The Federal Bureau of Investigation (FBI) has made significant progress in shutting down a ransomware attempt on Tesla, the country’s top manufacturer of electric vehicles. Last week, the investigative agency unsealed a criminal complaint against Pavel Kriuchkov, a 27-year old Russian citizen who tried to hatch a ransomware plan against the Silicon Valley firm.
Loyal to the EV Manufacturer
While the complaint didn’t mention Tesla, company-related new source, Teslarati confirmed that the firm was the attack’s target. Elon Musk, Tesla’s billionaire CEO, also acknowledged the tweet, calling it a “serious attack.”
According to the complaint, Kriuchkov had tried to recruit a Tesla worker at its Nevada gigafactory to help perform a nefarious “special project.” He had offered the worker an upfront payment of $500,000, with the promise of adding another $500,000 upon completion.
In return, the staffer merely had to install a targeted malware at the company’s facility.
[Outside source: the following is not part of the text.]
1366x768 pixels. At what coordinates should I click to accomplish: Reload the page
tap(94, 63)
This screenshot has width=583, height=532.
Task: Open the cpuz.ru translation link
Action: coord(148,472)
The malware would conduct a Distributed Denial of service (DDoS) attack, which would allow the Russian and his co-conspirators to extract data from the company.
The plan was to hold Tesla to ransom and force the company to pay up to $4 million in ransoms. However, soon after Kriuchkpv met with the staffer, the latter immediately went to Tesla. The tech company took the complaint to the FBI, and all parties hatched a plan to apprehend the criminals.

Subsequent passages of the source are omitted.